PROBLEM TO WORK ON: The lines needed are those from the start of the records through the line holding "Task: Navigate to", each copied exactly.

►

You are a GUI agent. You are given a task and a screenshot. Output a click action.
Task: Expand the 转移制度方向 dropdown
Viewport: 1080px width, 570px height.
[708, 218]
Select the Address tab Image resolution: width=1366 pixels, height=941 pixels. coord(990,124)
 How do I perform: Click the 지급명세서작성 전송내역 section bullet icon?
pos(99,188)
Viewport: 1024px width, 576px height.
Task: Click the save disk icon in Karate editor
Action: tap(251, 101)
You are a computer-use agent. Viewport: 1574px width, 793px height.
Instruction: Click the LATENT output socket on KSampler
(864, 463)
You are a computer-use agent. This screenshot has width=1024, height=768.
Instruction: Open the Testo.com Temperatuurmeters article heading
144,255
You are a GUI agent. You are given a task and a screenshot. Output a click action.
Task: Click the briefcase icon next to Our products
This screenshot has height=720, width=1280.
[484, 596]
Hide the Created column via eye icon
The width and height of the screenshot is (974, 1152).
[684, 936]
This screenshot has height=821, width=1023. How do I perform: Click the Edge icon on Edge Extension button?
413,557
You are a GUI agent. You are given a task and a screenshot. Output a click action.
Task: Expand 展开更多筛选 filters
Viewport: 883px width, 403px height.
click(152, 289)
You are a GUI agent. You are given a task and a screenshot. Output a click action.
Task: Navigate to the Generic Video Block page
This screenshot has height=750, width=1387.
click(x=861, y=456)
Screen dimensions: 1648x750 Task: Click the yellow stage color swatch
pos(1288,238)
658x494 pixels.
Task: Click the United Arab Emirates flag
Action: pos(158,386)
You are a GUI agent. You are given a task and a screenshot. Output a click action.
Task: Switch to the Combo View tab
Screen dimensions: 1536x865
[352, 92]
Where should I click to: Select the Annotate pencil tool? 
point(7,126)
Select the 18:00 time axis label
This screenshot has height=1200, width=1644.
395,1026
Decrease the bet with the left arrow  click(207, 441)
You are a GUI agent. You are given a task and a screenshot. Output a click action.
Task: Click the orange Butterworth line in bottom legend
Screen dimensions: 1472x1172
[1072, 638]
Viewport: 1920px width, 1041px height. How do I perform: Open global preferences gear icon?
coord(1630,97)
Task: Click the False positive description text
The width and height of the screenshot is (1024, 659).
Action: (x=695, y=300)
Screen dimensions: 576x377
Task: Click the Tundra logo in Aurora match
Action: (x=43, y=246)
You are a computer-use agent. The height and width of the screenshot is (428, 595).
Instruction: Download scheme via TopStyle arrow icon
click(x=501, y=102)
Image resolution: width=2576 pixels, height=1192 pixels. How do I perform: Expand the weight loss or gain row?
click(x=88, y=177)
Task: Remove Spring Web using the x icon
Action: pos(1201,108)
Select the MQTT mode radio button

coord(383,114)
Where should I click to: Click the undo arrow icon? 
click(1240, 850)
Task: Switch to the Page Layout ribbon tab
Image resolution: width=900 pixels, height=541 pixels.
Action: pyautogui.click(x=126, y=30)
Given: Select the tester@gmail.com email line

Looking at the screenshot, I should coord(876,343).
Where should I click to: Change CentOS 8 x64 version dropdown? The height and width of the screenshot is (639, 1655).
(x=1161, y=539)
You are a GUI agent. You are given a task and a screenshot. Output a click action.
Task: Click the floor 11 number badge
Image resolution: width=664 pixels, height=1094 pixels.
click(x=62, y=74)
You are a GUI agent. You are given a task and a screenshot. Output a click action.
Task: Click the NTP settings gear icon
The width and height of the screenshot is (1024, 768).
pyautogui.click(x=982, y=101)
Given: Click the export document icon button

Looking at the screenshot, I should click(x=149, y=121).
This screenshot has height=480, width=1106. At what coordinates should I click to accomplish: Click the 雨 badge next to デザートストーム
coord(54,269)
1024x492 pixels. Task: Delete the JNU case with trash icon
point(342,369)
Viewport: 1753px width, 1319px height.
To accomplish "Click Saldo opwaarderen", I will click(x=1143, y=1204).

◄

OUTPUT BELOW:
You are a GUI agent. You are given a task and a screenshot. Output a click action.
Task: Expand the 转移制度方向 dropdown
Viewport: 1080px width, 570px height.
[708, 218]
Select the Address tab Image resolution: width=1366 pixels, height=941 pixels. coord(990,124)
 How do I perform: Click the 지급명세서작성 전송내역 section bullet icon?
pos(99,188)
Viewport: 1024px width, 576px height.
Task: Click the save disk icon in Karate editor
Action: tap(251, 101)
You are a computer-use agent. Viewport: 1574px width, 793px height.
Instruction: Click the LATENT output socket on KSampler
(864, 463)
You are a computer-use agent. This screenshot has width=1024, height=768.
Instruction: Open the Testo.com Temperatuurmeters article heading
144,255
You are a GUI agent. You are given a task and a screenshot. Output a click action.
Task: Click the briefcase icon next to Our products
This screenshot has height=720, width=1280.
[484, 596]
Hide the Created column via eye icon
The width and height of the screenshot is (974, 1152).
[684, 936]
This screenshot has height=821, width=1023. How do I perform: Click the Edge icon on Edge Extension button?
413,557
You are a GUI agent. You are given a task and a screenshot. Output a click action.
Task: Expand 展开更多筛选 filters
Viewport: 883px width, 403px height.
click(152, 289)
You are a GUI agent. You are given a task and a screenshot. Output a click action.
Task: Navigate to the Generic Video Block page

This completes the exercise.